[INFORMATION GIVEN]
== == ==

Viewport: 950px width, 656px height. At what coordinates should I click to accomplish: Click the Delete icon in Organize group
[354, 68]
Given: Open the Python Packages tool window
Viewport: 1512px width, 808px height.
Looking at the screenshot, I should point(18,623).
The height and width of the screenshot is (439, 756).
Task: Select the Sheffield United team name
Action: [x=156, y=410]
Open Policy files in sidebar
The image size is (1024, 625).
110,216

== == ==

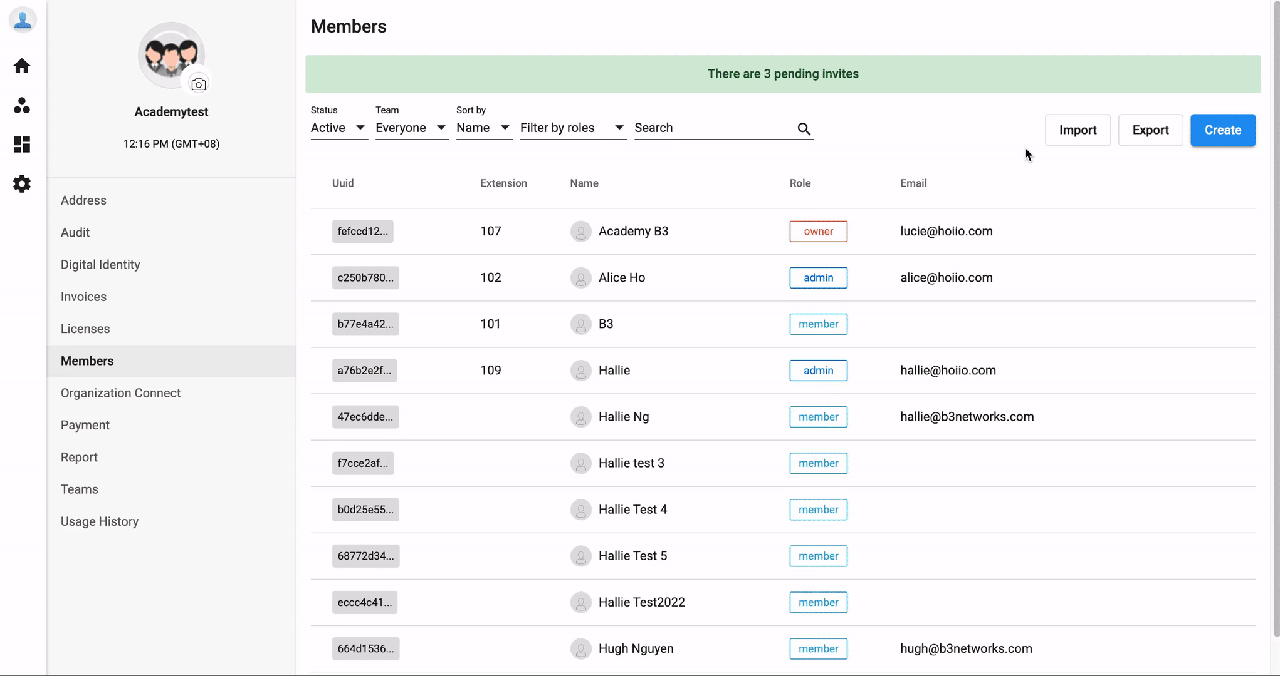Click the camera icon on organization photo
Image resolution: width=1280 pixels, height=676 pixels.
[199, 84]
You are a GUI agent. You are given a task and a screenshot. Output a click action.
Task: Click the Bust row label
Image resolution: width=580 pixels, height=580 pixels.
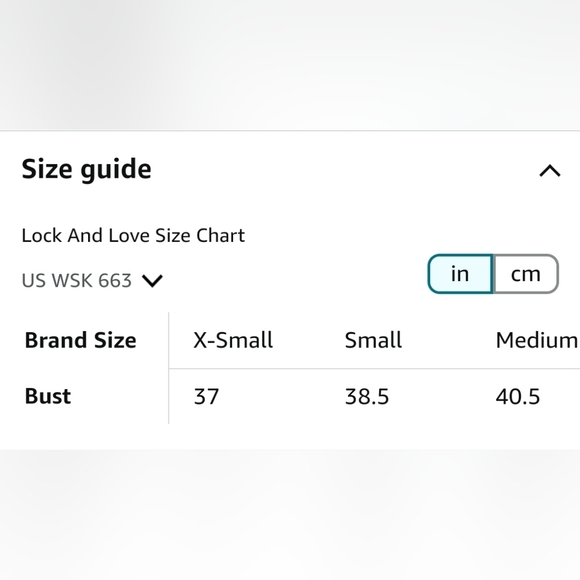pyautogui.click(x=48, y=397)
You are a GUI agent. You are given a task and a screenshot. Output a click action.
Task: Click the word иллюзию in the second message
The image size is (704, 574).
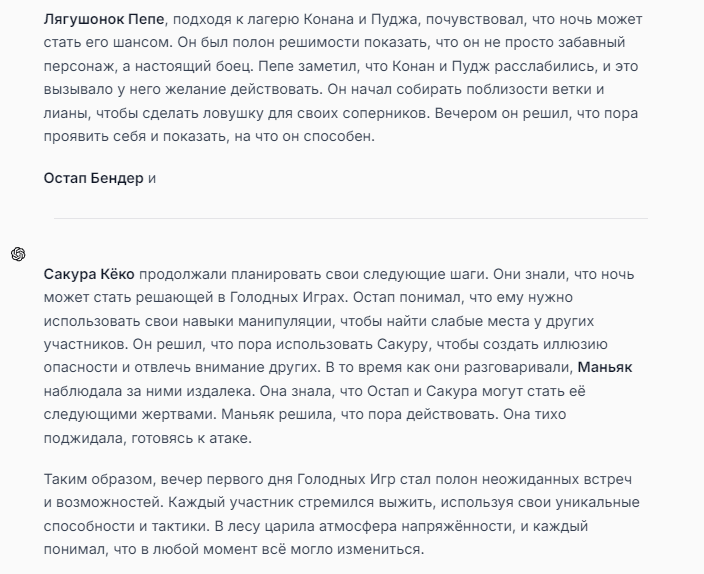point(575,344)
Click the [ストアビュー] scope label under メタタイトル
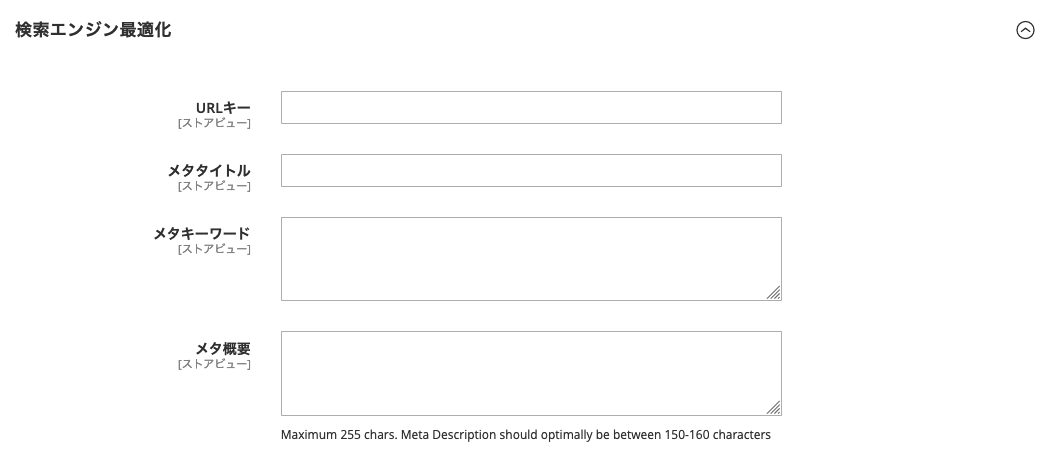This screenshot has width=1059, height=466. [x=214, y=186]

== == ==

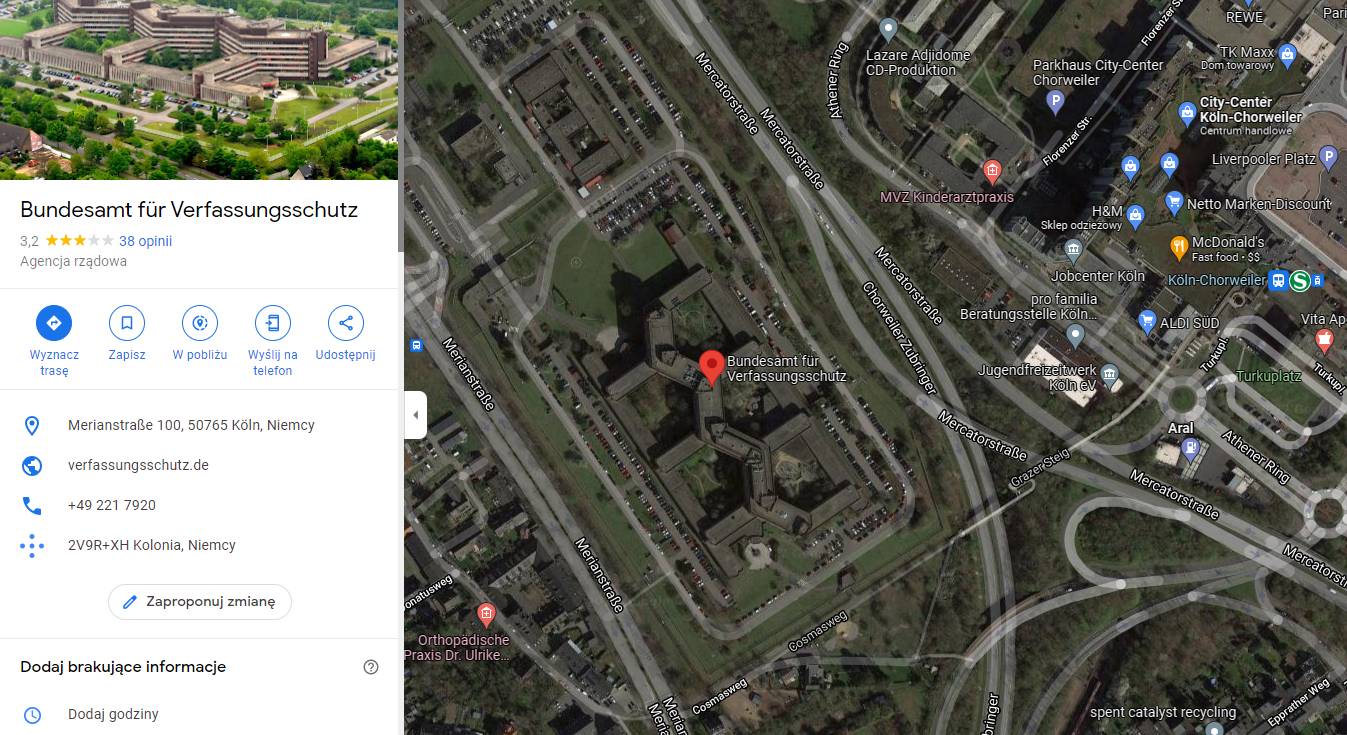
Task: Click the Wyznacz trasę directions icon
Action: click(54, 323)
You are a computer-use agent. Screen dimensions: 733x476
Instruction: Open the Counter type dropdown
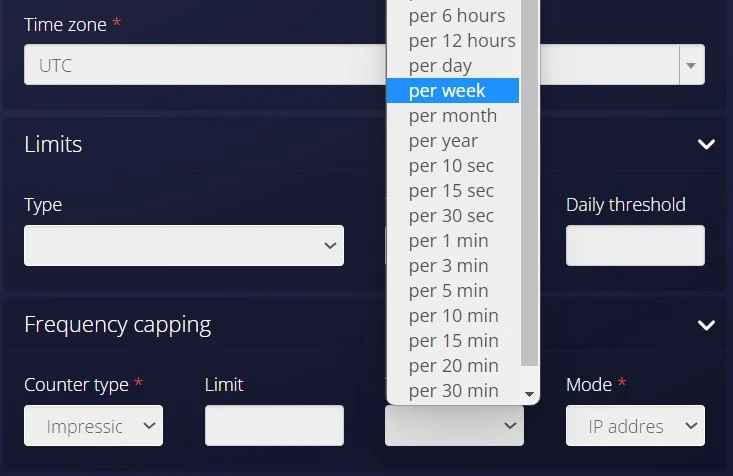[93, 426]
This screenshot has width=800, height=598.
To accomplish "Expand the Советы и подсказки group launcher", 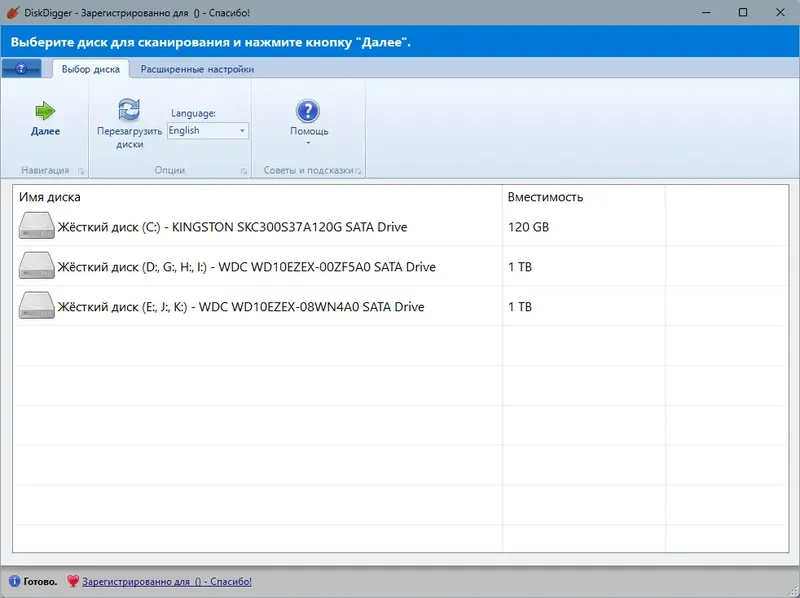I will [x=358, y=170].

== == ==

Which lines in the items above contain the word "should"? Pull each of them out in full.

Viewport: 950px width, 656px height. At what coordinates should I click to accomplish: Click the Delete icon in Organize group
Looking at the screenshot, I should point(18,623).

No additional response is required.